パンクラスがキューバ進出へ!五輪レスリング5連覇の英雄ミハイン・ロペスが新プロジェクト代表に
総合格闘技団体パンクラスは21日に都内で会見を行い、『PANCRASE CUBA PROJECT』を設立すると発表した。同プロジェクトの代表には、五輪男子レスリング5連覇のミハイン・ロペス氏(キューバ)が就任する。
ロペス氏は08年北京大会から24年パリ大会まで、五輪男子グレコローマンで史上初の5連覇を達成したレスリング界のレジェンド。世界選手権でも5度優勝し、長年にわたり重量級の頂点に君臨した。パリ五輪優勝後に現役引退を表明している。
パンクラスによると、本プロジェクトは日本とキューバをコンバット・スポーツで結ぶ架け橋となることを目的とし、パンクラスとロペス氏が共に歩む意思を社会に表明するものだという。
会見に出席したロペス氏は「このプロジェクトの目的、考えというものを共に日本の方と進めていく。私の方で出来るサポートをしていく。そのような機会にしたいと思っています。このプロジェクトがスポーツの発展に繋がるものだと確信しています」と語った。
かつてプロスポーツが禁止されていたキューバ。MMAが国内でどの程度普及しているのかを聞かれると、ロペス氏は「国内のいくつかの場所でMMAは行われている。SNSなどでも情報が流れており、国内の選手で外国に出国して競技を行っている人もいる」と、これから発展していく段階であると説明した。
インターナショナルプロジェクトで、なぜキューバを選んだのか。パンクラス代表の福井幸和氏は「まずはミハイン(・ロペス)さんですね。(ロペス氏ほどの)偉大な記録を打ち立てた方は地球上にいない。
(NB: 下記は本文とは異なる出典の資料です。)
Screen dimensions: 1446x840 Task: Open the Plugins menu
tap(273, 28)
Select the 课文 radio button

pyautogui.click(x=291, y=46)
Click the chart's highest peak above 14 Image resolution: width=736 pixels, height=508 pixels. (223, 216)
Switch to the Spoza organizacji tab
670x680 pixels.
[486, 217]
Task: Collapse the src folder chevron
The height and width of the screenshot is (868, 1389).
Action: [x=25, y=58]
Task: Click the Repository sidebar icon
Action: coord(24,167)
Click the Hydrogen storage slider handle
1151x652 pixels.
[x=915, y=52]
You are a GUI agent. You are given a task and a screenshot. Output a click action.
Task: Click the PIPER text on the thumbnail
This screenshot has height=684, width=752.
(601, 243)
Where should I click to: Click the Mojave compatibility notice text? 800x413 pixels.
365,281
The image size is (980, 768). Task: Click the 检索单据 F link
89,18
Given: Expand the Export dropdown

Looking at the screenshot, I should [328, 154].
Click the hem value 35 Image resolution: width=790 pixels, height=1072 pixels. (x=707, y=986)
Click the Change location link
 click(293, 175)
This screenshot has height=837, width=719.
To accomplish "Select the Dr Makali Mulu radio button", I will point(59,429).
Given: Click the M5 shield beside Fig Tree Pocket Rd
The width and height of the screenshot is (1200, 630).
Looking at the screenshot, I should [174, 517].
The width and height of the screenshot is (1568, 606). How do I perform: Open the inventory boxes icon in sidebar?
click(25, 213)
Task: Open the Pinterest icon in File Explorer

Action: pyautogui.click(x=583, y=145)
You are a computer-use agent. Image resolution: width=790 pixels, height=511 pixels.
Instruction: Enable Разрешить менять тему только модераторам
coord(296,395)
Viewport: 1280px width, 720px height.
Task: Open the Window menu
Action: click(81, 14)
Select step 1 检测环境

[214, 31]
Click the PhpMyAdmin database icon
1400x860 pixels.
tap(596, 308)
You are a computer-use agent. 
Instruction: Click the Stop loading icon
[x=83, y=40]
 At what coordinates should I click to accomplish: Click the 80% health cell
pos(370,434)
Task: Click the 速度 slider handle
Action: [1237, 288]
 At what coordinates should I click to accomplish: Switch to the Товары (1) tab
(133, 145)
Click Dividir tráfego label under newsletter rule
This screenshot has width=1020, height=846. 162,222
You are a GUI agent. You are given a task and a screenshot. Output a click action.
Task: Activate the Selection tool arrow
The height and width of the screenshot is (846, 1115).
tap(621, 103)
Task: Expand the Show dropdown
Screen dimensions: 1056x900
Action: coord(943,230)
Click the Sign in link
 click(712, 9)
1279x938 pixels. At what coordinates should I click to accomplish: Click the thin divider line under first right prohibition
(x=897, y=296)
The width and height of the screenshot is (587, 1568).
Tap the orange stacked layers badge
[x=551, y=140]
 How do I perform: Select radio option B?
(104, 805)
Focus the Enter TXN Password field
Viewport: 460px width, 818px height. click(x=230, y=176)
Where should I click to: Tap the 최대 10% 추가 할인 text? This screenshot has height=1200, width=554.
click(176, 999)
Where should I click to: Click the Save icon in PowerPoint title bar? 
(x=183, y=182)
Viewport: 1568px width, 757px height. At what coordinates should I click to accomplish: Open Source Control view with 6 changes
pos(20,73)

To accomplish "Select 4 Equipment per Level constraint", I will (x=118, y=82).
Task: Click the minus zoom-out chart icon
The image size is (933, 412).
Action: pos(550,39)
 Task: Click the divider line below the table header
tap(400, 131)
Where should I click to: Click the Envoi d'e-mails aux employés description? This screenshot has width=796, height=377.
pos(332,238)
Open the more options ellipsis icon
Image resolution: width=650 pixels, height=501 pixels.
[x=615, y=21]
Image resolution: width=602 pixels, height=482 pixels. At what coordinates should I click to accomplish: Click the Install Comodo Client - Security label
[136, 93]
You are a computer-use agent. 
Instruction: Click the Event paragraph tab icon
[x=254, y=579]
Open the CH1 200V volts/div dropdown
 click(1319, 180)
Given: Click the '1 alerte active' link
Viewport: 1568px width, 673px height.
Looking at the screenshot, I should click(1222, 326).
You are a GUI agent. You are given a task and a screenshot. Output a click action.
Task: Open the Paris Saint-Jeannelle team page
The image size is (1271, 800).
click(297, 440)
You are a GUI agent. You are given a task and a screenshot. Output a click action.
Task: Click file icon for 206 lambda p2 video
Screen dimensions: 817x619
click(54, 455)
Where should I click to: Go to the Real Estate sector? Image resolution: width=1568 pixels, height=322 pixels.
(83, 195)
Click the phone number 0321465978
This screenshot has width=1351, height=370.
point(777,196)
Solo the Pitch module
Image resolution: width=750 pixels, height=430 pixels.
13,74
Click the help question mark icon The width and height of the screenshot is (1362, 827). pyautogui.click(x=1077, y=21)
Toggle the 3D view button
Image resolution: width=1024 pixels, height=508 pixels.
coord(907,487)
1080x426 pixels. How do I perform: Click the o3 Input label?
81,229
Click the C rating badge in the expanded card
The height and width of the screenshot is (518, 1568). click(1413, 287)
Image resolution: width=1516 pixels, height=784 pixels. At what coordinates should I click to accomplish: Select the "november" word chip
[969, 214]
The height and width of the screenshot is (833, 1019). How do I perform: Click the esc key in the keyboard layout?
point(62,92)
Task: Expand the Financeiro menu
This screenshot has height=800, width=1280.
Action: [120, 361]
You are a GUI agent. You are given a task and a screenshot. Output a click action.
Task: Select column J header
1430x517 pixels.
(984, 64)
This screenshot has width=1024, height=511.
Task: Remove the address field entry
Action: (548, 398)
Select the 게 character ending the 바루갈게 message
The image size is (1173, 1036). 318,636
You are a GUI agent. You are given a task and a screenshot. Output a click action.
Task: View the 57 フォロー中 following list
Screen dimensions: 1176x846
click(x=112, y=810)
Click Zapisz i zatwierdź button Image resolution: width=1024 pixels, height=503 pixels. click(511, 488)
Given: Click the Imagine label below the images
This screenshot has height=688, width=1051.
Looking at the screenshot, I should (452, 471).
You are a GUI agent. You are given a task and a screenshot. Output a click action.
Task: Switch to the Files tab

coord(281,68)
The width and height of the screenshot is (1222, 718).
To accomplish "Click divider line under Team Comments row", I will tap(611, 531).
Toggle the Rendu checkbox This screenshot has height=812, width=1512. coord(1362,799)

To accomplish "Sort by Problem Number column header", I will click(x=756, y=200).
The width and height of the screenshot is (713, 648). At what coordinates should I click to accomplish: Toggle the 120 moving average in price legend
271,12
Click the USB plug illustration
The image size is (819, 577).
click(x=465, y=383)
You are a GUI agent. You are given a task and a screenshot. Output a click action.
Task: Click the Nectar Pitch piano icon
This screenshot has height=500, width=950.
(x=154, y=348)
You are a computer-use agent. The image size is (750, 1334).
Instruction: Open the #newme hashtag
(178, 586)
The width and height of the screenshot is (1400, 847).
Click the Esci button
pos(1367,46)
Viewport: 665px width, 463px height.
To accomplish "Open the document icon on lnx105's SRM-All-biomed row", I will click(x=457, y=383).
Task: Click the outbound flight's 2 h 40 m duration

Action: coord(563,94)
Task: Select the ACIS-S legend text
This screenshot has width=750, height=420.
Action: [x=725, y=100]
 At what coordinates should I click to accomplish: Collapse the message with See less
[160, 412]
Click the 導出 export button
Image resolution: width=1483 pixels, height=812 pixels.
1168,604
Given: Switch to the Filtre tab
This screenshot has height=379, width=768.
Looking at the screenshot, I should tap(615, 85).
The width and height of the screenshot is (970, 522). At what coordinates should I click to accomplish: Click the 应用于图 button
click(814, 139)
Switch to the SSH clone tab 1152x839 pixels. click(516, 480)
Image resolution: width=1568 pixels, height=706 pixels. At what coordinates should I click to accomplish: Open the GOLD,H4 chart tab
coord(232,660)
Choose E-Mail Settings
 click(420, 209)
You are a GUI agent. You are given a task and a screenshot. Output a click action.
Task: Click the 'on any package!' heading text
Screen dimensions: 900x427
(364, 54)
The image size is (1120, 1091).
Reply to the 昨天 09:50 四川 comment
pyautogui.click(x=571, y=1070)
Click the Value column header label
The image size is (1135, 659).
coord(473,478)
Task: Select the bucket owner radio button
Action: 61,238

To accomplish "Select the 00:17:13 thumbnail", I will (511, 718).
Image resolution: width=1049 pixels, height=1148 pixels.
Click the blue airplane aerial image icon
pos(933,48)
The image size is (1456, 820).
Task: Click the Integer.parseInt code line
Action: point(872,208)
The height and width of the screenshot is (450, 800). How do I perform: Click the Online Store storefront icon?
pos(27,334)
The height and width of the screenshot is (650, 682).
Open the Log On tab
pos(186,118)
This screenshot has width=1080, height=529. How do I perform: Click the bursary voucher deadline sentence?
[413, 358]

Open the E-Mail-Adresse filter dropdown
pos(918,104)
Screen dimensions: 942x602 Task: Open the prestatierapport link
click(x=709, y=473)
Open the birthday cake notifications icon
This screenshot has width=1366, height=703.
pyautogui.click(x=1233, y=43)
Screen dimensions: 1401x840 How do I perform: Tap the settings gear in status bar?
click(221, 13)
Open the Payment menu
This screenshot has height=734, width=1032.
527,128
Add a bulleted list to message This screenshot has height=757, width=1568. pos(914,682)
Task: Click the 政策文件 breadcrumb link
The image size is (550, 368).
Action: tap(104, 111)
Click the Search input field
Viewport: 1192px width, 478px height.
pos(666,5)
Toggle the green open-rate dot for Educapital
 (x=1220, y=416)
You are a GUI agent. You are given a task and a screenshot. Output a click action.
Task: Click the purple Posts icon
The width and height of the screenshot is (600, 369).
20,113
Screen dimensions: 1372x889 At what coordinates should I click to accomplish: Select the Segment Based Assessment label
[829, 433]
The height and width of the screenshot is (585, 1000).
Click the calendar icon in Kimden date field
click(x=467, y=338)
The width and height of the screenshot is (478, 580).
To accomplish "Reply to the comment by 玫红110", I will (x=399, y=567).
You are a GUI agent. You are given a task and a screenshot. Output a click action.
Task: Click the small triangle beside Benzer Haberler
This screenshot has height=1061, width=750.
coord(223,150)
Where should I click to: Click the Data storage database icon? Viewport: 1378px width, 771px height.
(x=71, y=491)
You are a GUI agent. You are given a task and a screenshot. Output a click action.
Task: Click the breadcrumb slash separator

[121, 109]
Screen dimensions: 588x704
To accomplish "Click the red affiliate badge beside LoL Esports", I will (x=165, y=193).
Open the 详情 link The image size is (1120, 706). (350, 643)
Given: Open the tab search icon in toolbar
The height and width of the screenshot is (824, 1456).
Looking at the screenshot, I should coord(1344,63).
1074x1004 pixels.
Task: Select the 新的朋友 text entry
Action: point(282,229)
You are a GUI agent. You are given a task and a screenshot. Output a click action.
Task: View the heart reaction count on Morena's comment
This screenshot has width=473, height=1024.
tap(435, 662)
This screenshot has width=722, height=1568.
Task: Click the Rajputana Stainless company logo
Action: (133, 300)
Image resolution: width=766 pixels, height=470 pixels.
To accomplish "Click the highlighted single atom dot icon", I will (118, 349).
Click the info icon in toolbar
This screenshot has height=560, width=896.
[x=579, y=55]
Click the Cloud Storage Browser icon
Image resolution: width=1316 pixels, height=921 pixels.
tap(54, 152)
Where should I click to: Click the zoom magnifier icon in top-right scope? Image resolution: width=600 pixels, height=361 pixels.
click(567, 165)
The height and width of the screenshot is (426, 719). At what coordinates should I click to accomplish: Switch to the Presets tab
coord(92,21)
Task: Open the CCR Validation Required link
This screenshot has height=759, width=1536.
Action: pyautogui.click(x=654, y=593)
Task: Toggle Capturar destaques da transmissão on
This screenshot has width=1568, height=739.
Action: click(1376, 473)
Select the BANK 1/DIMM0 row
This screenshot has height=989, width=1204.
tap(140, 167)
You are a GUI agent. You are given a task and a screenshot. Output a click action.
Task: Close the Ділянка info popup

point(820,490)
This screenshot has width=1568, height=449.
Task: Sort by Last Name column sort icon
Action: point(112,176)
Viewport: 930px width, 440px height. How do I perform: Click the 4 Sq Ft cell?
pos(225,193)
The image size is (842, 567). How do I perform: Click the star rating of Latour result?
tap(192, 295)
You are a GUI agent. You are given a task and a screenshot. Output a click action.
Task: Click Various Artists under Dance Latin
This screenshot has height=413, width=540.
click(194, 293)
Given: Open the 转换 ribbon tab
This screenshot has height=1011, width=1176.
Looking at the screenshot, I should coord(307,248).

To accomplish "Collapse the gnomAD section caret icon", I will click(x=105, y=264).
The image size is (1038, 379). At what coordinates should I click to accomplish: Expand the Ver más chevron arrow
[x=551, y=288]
そうした中でパンクラスとして、日本から世界を目指そうと思った時に、世界一の方とご一緒できればという気持ちがあったんですが、こうして現実になるとは思っていなかった」と、決め手はロペス氏だったと説明した。
具体的な施策については「(キューバは)色々ステップが必要な国ですので、慎重にいきたいなと思っています。キューバの選手で既に他国で活躍してる方が多いのはご存じだと思うんですけども、そういった方にお声がけすることも可能だと思う。国内の選手でプロセスを経て、どういう風に日本に参戦するのかという問題もあるので、そこはクリアしていかないといけない。我々自身もキューバに出向いて、現状把握をしていくところから進めていきたい」と、現地の状況を確認しながら計画を進めていく考えを示した。
MMAがまだ発展途上にあるキューバ。パンクラスのプロジェクトが進むことで、新たな強豪選手の発掘や日本参戦につながる可能性もあり、今後の展開が注目される。